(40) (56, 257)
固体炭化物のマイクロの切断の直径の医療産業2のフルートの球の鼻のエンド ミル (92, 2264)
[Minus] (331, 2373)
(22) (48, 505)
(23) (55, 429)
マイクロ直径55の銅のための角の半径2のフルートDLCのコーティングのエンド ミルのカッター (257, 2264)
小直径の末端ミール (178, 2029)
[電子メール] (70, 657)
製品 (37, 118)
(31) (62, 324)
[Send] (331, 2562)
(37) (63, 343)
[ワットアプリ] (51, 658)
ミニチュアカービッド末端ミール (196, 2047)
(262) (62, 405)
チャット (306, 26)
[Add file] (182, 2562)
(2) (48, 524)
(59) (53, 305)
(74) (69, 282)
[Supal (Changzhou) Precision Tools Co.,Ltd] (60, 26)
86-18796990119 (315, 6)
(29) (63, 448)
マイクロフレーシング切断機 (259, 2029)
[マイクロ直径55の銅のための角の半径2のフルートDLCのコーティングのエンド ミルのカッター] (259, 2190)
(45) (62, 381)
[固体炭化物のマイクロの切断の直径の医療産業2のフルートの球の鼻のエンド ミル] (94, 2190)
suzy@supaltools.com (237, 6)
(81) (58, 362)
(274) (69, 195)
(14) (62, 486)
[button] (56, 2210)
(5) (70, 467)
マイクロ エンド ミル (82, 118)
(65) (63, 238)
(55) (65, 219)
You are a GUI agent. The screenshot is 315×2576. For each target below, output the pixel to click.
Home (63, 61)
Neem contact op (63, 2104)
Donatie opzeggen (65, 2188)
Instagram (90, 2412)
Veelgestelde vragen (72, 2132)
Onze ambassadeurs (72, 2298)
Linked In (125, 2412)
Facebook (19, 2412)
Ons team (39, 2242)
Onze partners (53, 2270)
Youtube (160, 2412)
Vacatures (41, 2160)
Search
********************
Everything starting at the line containing "固体炭化物のマイクロの切断の直径の医療産業2のフルートの球の鼻のエンド ミル (92, 2264)" and ending at the line containing "Donatie opzeggen (65, 2188)" in the records above should be repeated exactly, and only that.

Response for this exercise:
固体炭化物のマイクロの切断の直径の医療産業2のフルートの球の鼻のエンド ミル (92, 2264)
[Minus] (331, 2373)
(22) (48, 505)
(23) (55, 429)
マイクロ直径55の銅のための角の半径2のフルートDLCのコーティングのエンド ミルのカッター (257, 2264)
小直径の末端ミール (178, 2029)
[電子メール] (70, 657)
製品 (37, 118)
(31) (62, 324)
[Send] (331, 2562)
(37) (63, 343)
[ワットアプリ] (51, 658)
ミニチュアカービッド末端ミール (196, 2047)
(262) (62, 405)
チャット (306, 26)
[Add file] (182, 2562)
(2) (48, 524)
(59) (53, 305)
(74) (69, 282)
[Supal (Changzhou) Precision Tools Co.,Ltd] (60, 26)
86-18796990119 (315, 6)
(29) (63, 448)
マイクロフレーシング切断機 (259, 2029)
[マイクロ直径55の銅のための角の半径2のフルートDLCのコーティングのエンド ミルのカッター] (259, 2190)
(45) (62, 381)
[固体炭化物のマイクロの切断の直径の医療産業2のフルートの球の鼻のエンド ミル] (94, 2190)
suzy@supaltools.com (237, 6)
(81) (58, 362)
(274) (69, 195)
(14) (62, 486)
[button] (56, 2210)
(5) (70, 467)
マイクロ エンド ミル (82, 118)
(65) (63, 238)
(55) (65, 219)
You are a GUI agent. The screenshot is 315×2576. For each target below, output the pixel to click.
Home (63, 61)
Neem contact op (63, 2104)
Donatie opzeggen (65, 2188)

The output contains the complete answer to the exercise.